What’s needed is less driving.
What about Cyborg bacteria?
http://www.bbc.co.uk/news/science-environment-40975719
I support Tom’s view. This throwaway conclusion is unsupported and frankly wrong. The Committee on Climate Change here in the UK has produced a good report setting how limited bioenergy resource are. And in any case the lifecycle emissions for biogas are not great as set out by IPCC and more importantly as Tom notes the land needed will displace much more important agriculture!
Biogas can be produced using waste food, grass, wood and a whole variety of other feed stocks.
There was a similar argument used against biopolymers which are derived from cattle grade corn but it used a tiny proportion, much less than ends up getting wasted. Reducing & recycling waste materials should be a priority so that it doesn’t impact arable farm lands.
That I totally agree with. Not just drive less but consume less in general! But please don’t shoot the messenger all I stated that that was the result not that we should be building more cars. The solution is actually to have far fewer cars and a “sharing economy – i.e a transport system. To paraphrase the strap line from San Diego MTS which I have tweeted before “the sign of a developed economy is not where the poor can buy cars but where the wealthy use the public transportation system”.
mantra mcluhanisation manipulatively maximised in gettyimages.com’s “vintage blue car” speciously selected for its blue smoke-stroke cycle ceased since seventies when nox & soot were 3-4x higher, as statistician Speigelhalter stated in codswalloping claimed 40k.pa deaths due to “dirty diesel” cavalierly cavorted by campus careerists in pickpocketing poor old pursey public’s pumpishment, intoto £30Bpa! As for MJ’s “natural bio-gases” well what about (wikipedia.org) 30-50% co2 that supplements suphur scrubbing as pricey process overhead, never mind entropic exorbitance of supplying stuff for use anywhere other than on sourcing site such as by water utilities almost since inception, also in agriculture as soil supplements especially. Really is belief beggaring that society has been so scammed by educational ecomentalisation explosion since seventies at expense of economically efficacious cerebrally challenging content but then that’s also why it happened as I know having been sacked for sticking with tougher topics supposedly stressing students evermore expansively favoured as fees fodder because best of bunch once challenged clamoured my PhD projects despite ludicrously lucred lures of city spivvery and now those good guys are tree-topping in revenue generating constructive corporates.
As we scrap oil refining and fuel engines there will be a lot of engineers available but few new jobs. Hopefully we will build electric cars in the UK (if someone else pays of course). Unbelievable that the UK government would just announce a game-changing policy without wide discussion of the implications of it.

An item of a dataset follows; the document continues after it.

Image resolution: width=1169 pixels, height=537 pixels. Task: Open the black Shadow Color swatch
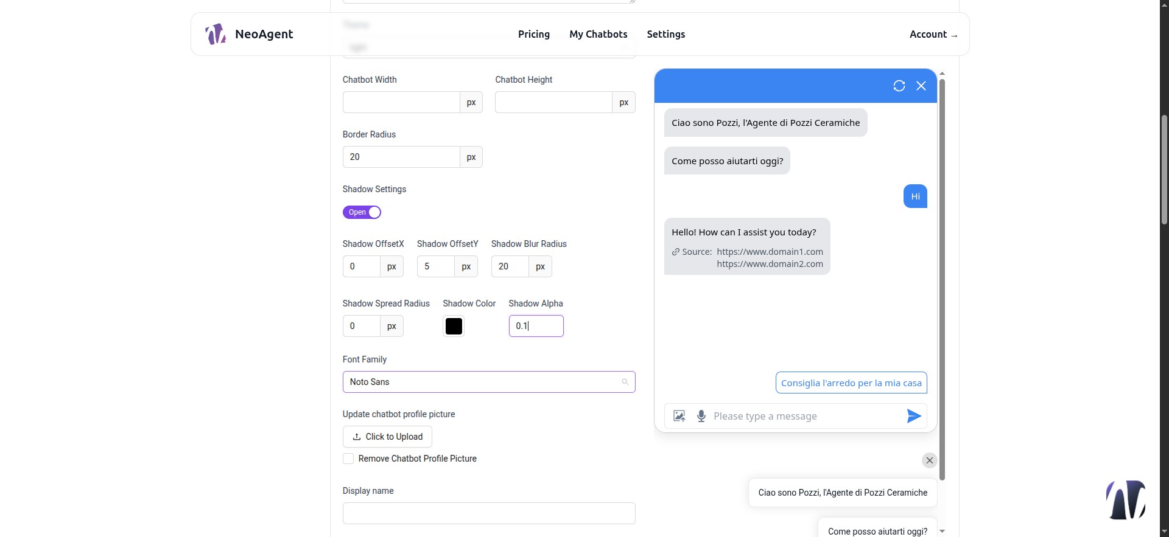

“Roost come home will the chickens to” and the naval acronym SNAFU come to mind.
The trouble with ICE engineers is they need massive retraining to work on EV.
If we are fed mis-information about the true energy cost of cars, think what we we are fed about the capacity of green power sources. A wind farm that can supply 20000 homes, etc. We all know that means 2000 on average and none on many days. This publication is as guilty as the rest. I for one am tired of it.